In the face of institutional failure, moms are returning to something older and more deeply rooted: common sense.

MAHA: The Mother-Led Movement

RFK Jr. might have coined the term, but the Make America Healthy Again (MAHA) movement is ultimately mother-led. Because for moms, health isn’t just about supplements and detoxes, it’s a revolt against outsourced responsibility and fight for the health of our nation’s children.

Less MAHA and more ‘make food real and healthy again’—mothers are rethinking the mainstream medical advice that too often minimizes the role of food in healing and health. They’re advocating against schools serving ultra-processed government-subsidized meals. And they are laughing in the faces of agencies that tell them “Trust us—it’s safe.”

Moms in the MAHA/make food real again movement are doing what the EPA, USDA, and FDA are too cowardly and corrupt to do and encourage. Moms are growing their own food, choosing pasture-raised meats, learning preservation and canning, and educating their kids on food labels and critical thinking.

They’re reclaiming the kitchen as the clinic and the dinner table as the battleground for their children’s health.

Did You Know?

Pesticides have been proven to disrupt the gut microbiome, interfere with hormone signaling, and mimic estrogen or suppress androgens. These development and health altering effects can cause lasting, life-long damage.

What You Can Do

First and foremost: remember you are not at fault and you don’t have to be perfect! All of this information is incredibly scary. But the truth needs to be told and understood in order for us to move forward and make improvements to this vital part of our lives. We’re sorry if we’ve scared you, but there is plenty that you can do.

You are not a bad mom for not being able to afford all organic produce and antibiotic-free meats.

You are not a bad mom for questioning authority.

You are not a bad mom for choosing raw milk or local beef over subsidized, pasteurized alternatives.

You are not a bad mom for denying sugary, heavily dyed, highly processed foods to your children.

This isn’t guilt, it’s discernment. And it’s powerful.

Instead, be proactive and take small steps that fit into your budget and abilities.

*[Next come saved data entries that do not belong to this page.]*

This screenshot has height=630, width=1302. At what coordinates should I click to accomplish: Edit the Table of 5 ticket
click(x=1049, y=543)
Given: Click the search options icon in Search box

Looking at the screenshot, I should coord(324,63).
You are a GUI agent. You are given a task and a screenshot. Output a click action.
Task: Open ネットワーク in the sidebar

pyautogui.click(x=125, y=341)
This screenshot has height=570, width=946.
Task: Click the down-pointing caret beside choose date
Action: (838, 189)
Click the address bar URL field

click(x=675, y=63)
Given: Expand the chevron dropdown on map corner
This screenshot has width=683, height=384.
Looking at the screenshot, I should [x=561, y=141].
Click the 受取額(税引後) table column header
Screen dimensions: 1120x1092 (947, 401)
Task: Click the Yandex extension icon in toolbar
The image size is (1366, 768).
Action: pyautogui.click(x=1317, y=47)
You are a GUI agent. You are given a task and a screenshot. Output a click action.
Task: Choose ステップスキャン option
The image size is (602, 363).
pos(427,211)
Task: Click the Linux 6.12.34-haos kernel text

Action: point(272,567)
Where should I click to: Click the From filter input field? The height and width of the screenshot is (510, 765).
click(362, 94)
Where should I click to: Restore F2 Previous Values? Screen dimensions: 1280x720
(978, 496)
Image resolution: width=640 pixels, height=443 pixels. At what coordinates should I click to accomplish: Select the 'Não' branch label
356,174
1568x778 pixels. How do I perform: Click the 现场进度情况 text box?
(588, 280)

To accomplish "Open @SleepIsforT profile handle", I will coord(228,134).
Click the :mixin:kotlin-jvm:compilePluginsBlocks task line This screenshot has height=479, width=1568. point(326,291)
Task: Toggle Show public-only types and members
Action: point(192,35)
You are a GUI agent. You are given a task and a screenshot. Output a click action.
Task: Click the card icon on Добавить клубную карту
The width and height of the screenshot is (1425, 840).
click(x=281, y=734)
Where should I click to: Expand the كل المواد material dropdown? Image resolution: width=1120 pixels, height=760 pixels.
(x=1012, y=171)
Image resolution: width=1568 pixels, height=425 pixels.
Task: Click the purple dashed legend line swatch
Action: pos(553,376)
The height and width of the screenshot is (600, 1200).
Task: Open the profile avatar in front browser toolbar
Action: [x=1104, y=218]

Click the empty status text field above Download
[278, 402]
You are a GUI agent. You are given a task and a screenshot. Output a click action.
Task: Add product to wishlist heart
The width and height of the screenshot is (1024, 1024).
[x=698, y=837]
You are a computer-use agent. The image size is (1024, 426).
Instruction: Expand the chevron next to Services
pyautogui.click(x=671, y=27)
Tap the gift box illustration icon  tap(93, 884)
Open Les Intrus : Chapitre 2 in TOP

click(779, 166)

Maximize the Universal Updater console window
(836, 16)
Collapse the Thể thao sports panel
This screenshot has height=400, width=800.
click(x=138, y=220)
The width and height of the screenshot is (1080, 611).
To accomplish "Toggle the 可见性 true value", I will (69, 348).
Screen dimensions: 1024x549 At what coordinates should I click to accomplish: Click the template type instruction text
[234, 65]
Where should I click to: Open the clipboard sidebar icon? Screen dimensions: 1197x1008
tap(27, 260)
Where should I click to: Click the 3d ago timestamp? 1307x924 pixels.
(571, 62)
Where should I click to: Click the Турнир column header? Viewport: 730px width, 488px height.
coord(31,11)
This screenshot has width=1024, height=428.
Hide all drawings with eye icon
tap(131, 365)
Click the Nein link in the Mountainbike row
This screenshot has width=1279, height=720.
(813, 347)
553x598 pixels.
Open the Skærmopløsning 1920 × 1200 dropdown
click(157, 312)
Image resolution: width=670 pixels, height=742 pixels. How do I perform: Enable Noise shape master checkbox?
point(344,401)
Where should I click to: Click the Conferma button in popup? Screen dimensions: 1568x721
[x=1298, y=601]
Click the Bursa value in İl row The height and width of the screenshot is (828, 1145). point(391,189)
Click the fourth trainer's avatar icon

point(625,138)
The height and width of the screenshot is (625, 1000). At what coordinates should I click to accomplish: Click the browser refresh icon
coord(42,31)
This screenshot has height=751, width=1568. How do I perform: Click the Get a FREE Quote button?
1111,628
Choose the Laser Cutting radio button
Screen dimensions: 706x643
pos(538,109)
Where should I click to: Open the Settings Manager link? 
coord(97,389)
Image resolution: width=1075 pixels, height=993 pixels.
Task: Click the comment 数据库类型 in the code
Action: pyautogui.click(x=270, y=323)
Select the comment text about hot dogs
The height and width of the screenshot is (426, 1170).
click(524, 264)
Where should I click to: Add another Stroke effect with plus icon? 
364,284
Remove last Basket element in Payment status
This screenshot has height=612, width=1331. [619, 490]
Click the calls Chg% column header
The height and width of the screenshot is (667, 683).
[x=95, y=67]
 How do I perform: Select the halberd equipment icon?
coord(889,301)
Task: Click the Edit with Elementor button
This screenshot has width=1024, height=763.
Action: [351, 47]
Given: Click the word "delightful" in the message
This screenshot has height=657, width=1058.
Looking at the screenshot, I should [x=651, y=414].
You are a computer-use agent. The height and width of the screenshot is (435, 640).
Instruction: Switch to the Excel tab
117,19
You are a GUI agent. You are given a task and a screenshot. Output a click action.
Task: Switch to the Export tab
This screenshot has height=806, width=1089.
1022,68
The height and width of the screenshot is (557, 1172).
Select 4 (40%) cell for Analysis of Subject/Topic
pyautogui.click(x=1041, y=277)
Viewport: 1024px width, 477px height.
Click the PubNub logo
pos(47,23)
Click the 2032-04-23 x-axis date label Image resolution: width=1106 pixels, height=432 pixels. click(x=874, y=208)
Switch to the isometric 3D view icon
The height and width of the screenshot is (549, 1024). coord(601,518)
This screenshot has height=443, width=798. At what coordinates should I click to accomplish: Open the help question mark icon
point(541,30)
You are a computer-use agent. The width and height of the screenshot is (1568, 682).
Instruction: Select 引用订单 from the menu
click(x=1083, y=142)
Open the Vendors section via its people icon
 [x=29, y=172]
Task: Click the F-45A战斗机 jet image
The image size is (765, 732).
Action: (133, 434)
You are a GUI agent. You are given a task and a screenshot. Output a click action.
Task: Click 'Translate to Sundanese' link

  • Start small by using the EWG’s Dirty Dozen list to prioritize organic.
  • Wash all produce thoroughly under running water (rinse for 15-20 seconds) or soak in water with baking soda or vinegar. (Though it won’t remove systemic pesticides, it’s a start!)
  • Cook meals from scratch as much as possible so you know all the ingredients going into your food.
  • Buy meat and produce from local farms, farmer’s markets, and regenerative agriculture. And ask questions: Do you use pesticides? Do you use antibiotics? 
  • Vote with your dollar and demand transparency from brands and retailers. If this means writing a company and telling them you’re no longer buying their products because they now use pesticides, antibiotics, certain preservatives, bio-engineered ingredients, etc. then do it! They need to know we won’t accept their cut corners and Bill Gates buyouts.

Frontline on the Front Porch

The 1993 FRONTLINE documentary lit a fuse. A slow-burning one, but a fuse all the same. Thirty years later, the explosion hasn’t happened, but the pressure has built, and moms are sick of being gaslit, lied to, and treated as ignorant. The sheer length of time — more than 60 years — that it’s taken for this to truly kick off proves we are at a tipping point and our wellbeing as a nation can only take so much more. Change will not come from Congress or the EPA. We cannot rely on legislatures and certainly not NGOs. It can only come from moms and angry Americans who refuse to participate. Health starts in the pantry, the school lunchbox, the front porch and the gardens being built in backyards across the country. We cannot let another thirty years go by waiting for the someone else to do something. For the first time since 1993 and FRONTLINE’s documentary we are actually starting to believe that change is coming.

Because when government regulators stall, it’s mothers who move.